So you obtained a division of an awarded plant, is that it?


----------



## John M (Dec 24, 2017)

CambriaWhat said:


> So you obtained a division of an awarded plant, is that it?



*Yes. This is a division of the awarded plant, not a selfing or outcross. If it was a cross using the awarded plant as one parent, the title of this thread would say "x sib", or "x 'other parent's clonal name'". If it was a selfing, the thread title would say "x self".*

*Honestly, I thought this was clear because of the subject of this thread along with what I said in my opening post. I have never, ever, given anybody reason to doubt me. I do not play fast and loose with the true identity of my plants. It is dishonest to identify an offspring with just one parent's name without the "x self" or "x sib" attached. Plus, I paid Sam $US400.00 for this division.....it had better be an actual piece of the original plant, as promised by Sam....unless you know something about Sam's ethics that I don't?*


----------



## Ozpaph (Dec 24, 2017)

I trust Sam and I'd trust you.
Im sorry if you've been offended.


----------



## Happypaphy7 (Dec 24, 2017)

Hopefully it'll work in the future. 
Good luck!


----------



## John M (Dec 24, 2017)

Ozpaph said:


> I trust Sam and I'd trust you.
> Im sorry if you've been offended.



Oops, I do come off as a bit grumpy, don't I? 'Didn't mean that....sorry. But, as I reread my post now....yeah, it does have an edge to it. I just wanted to be clear and get the record straight, once and for all. Whether or not this was an actual division had been dealt with twice already (by what and how I posted in my first post and by your initial confirmation inquiry). So, I guess my grumpy side showed a bit when the question of authenticity came up again.

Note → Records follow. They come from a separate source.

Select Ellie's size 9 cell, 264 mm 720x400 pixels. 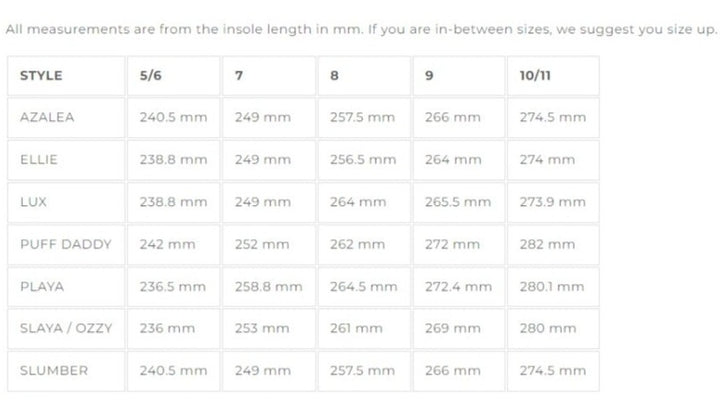(452, 159)
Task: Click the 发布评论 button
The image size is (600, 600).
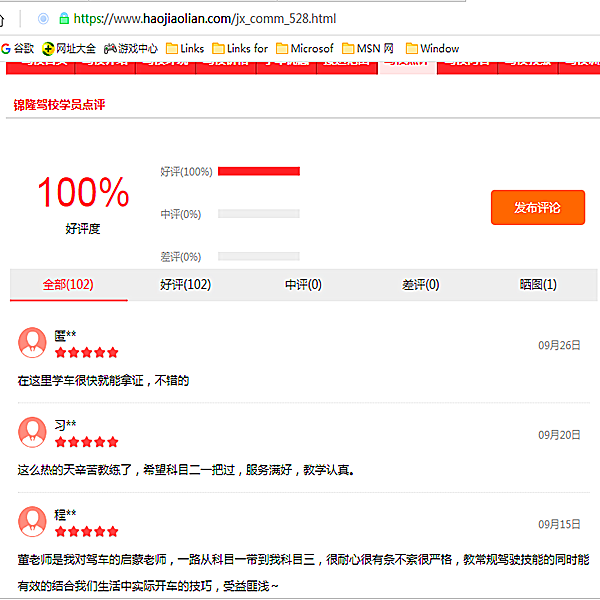Action: (x=537, y=208)
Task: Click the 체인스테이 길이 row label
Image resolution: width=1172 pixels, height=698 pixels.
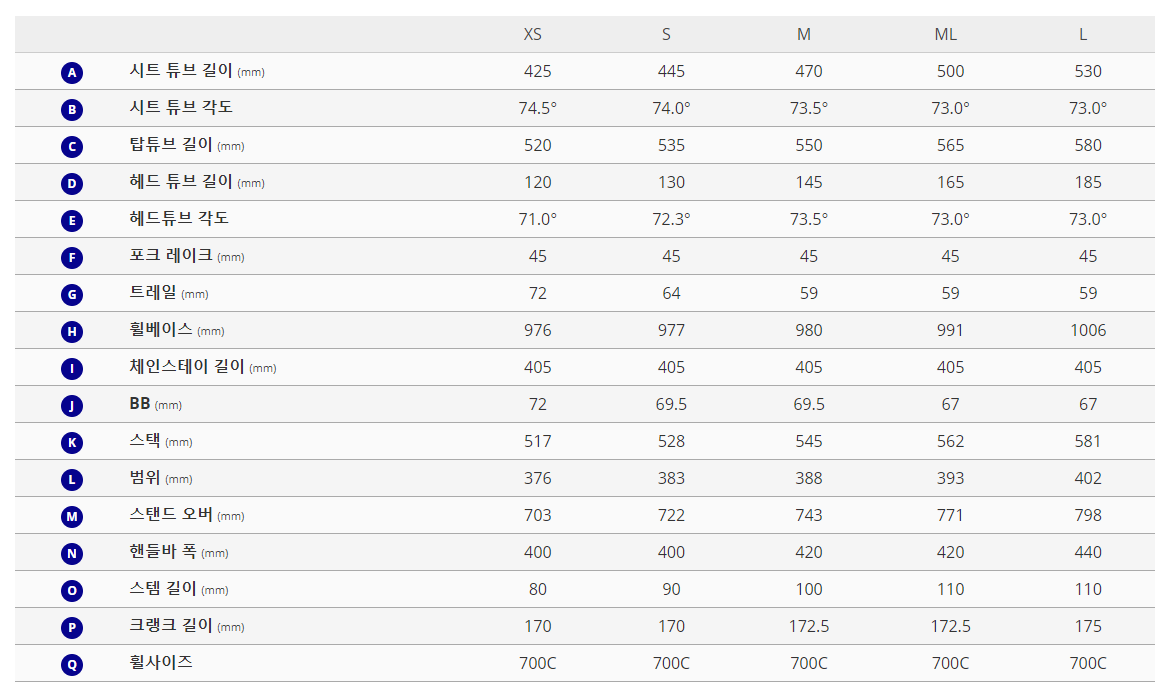Action: point(187,367)
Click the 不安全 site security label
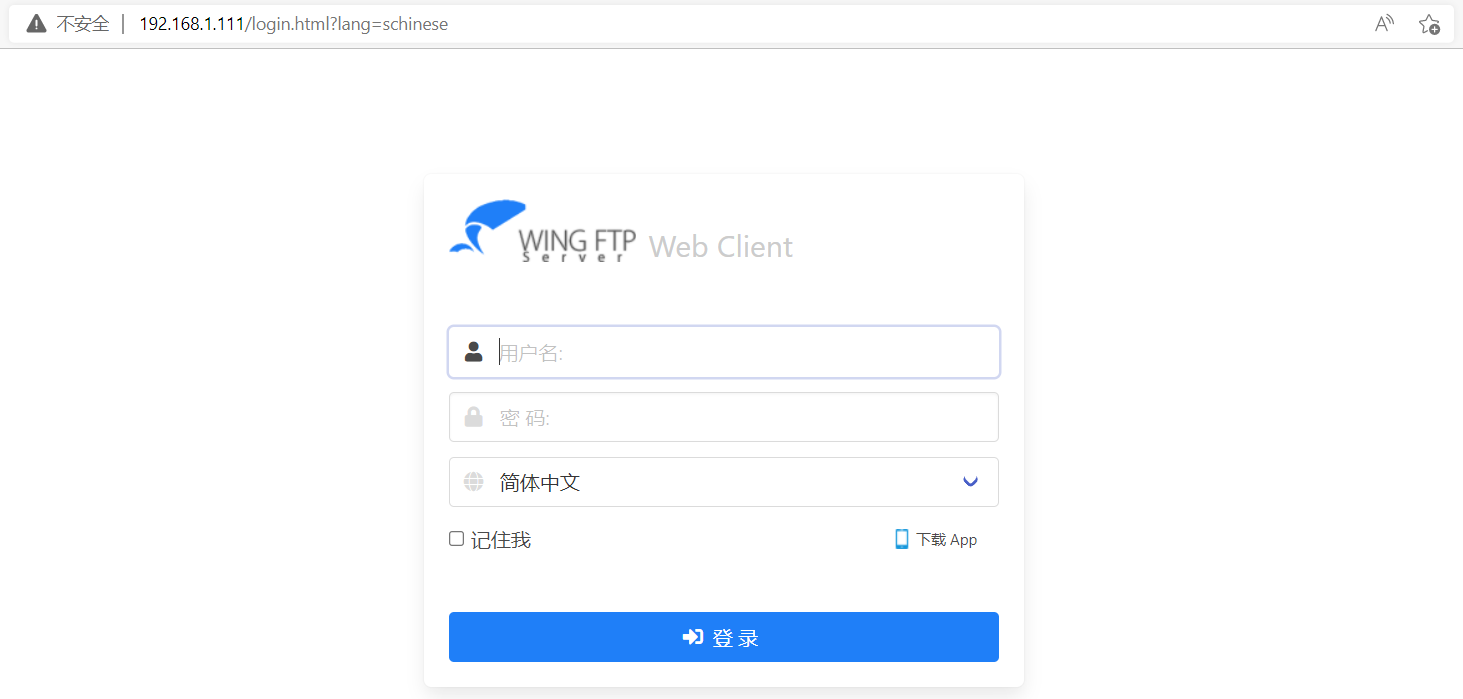This screenshot has height=699, width=1463. (x=82, y=24)
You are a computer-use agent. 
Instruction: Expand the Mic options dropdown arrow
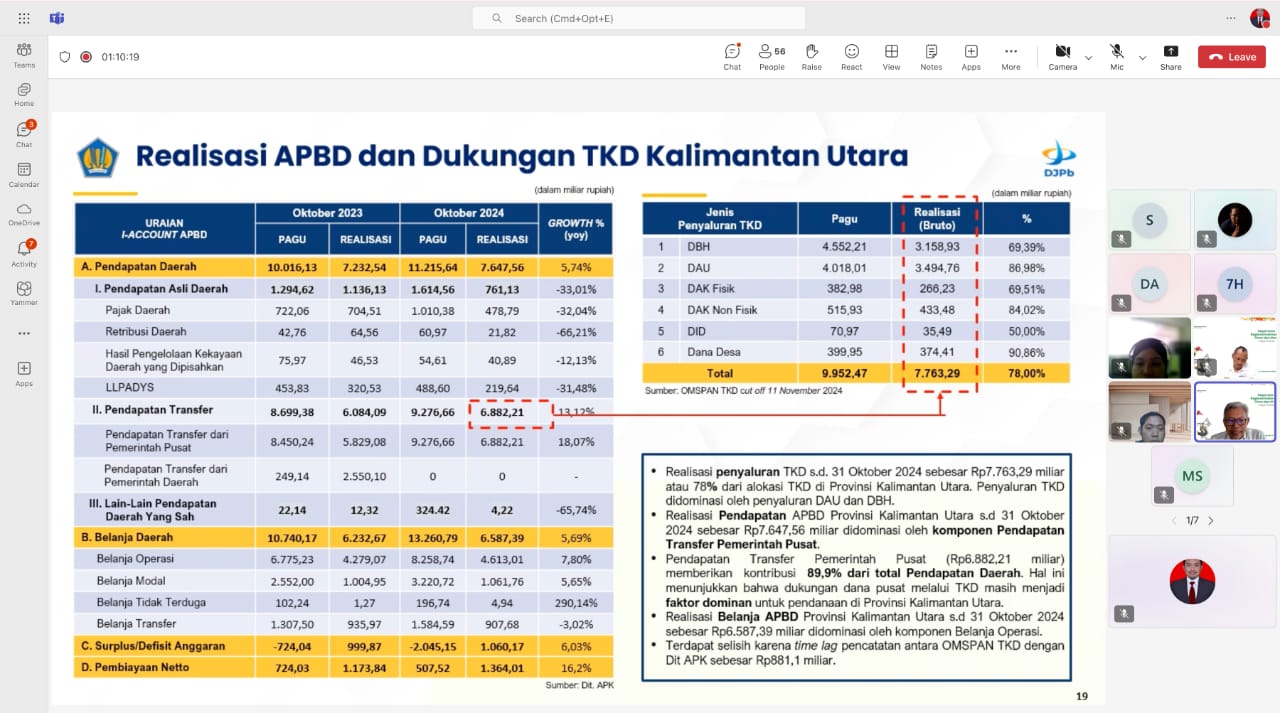(x=1142, y=58)
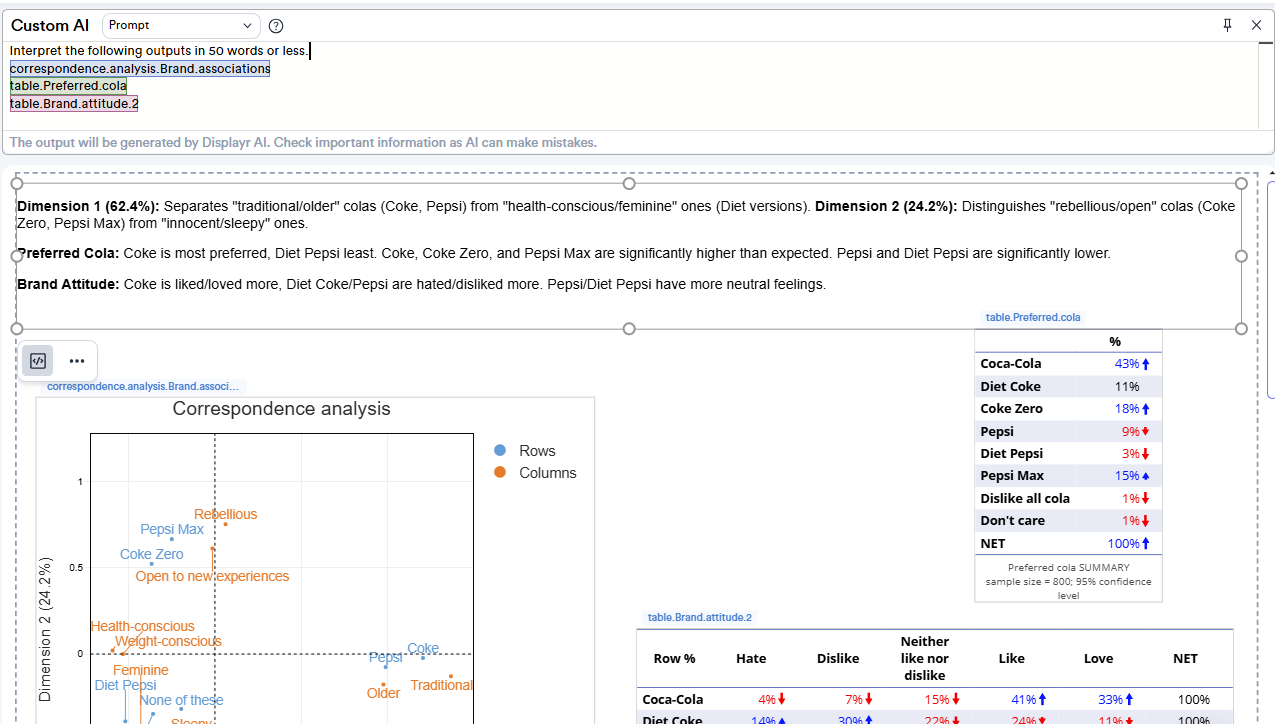Select the correspondence analysis output label tag

pos(141,386)

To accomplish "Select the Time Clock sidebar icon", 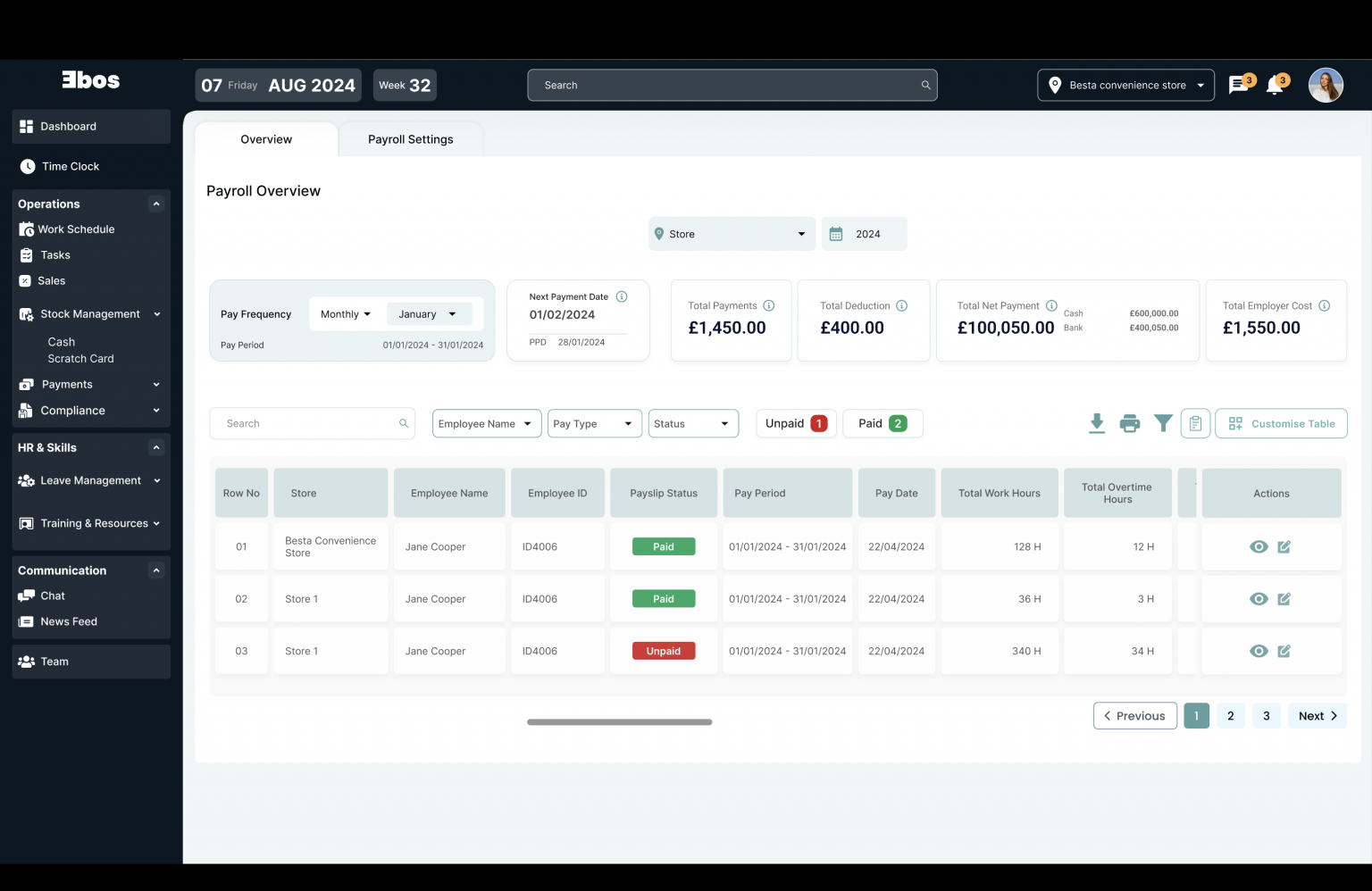I will [x=26, y=166].
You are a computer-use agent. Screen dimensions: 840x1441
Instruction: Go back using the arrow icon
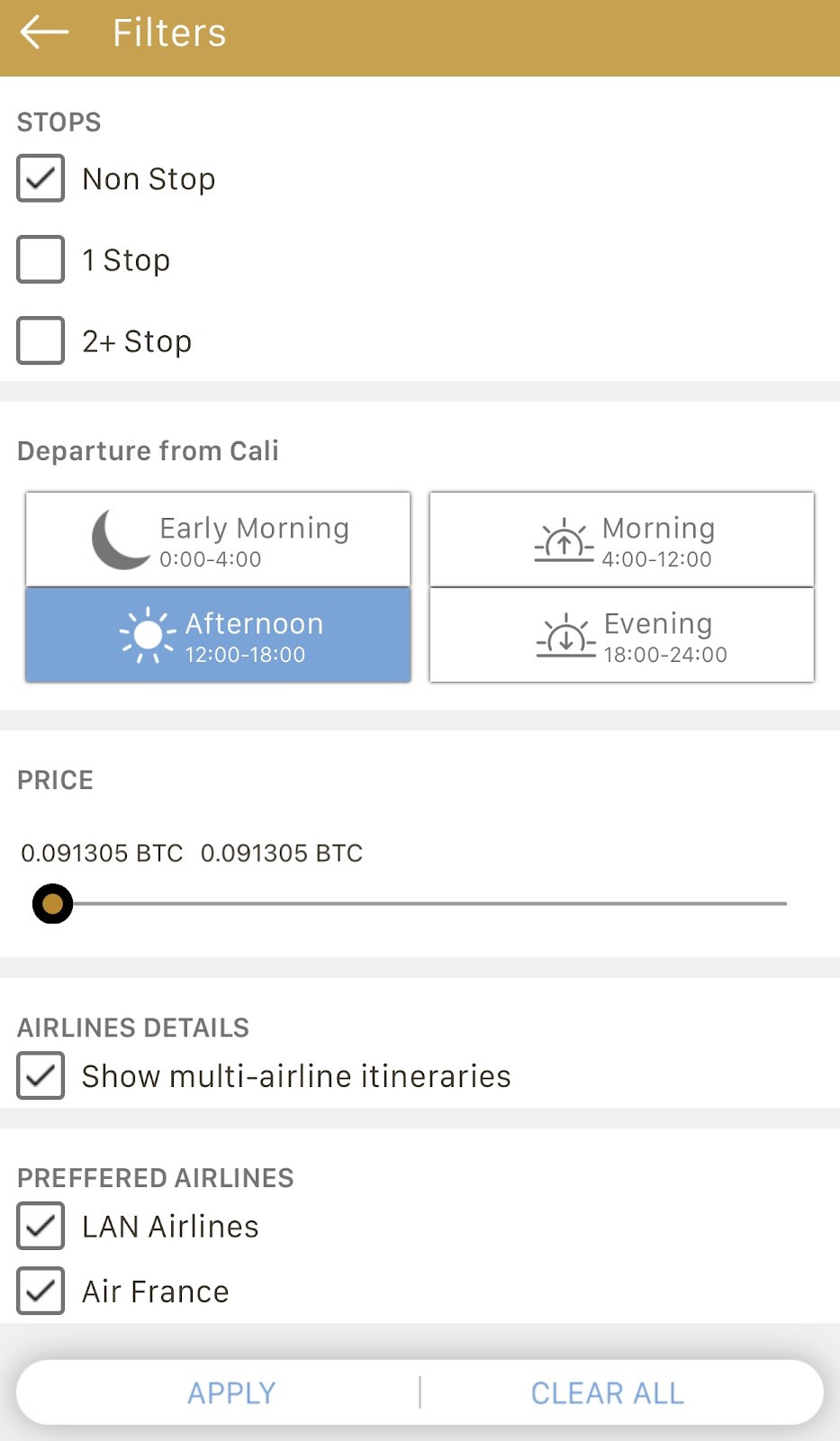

People do often write names incorrectly and while I presume it is most often an ignorant mistake, it's a known fact that sometimes it's a deliberate attempt at being dishonest. It's done to impress people, or increase the perceived value of a plant in the case of a plant for sale. So, it was not entirely unreasonable for you or anyone else to double check with me that the plant was what the subject line says it is....a true division of the awarded clone. However, being asked a second time is beating a dead horse. I already confirmed it's a division. What more can I say? However, something that I didn't think at the time, is that perhaps CambriaWhat had not read all the other posts in the thread and therefore, didn't realize the authenticity question had been dealt with and made perfectly clear, already.


----------



## Ozpaph (Dec 24, 2017)

I hear you.
Merry Christmas , John.


----------



## John M (Dec 24, 2017)

Merry Christmas!


----------



## NYEric (Dec 27, 2017)

I'm glad I revisited this thread. I was about to ask for one of these from Sam!!!  

Sent from my SM-G900T using Tapatalk


----------



## Guldal (Dec 27, 2017)

John M said:


> Oops, I do come off as a bit grumpy, don't I?


We all do, once in a while, don't we! :wink:

Merry Christmas - and Peace on Earth and Goodwill to All Men!


----------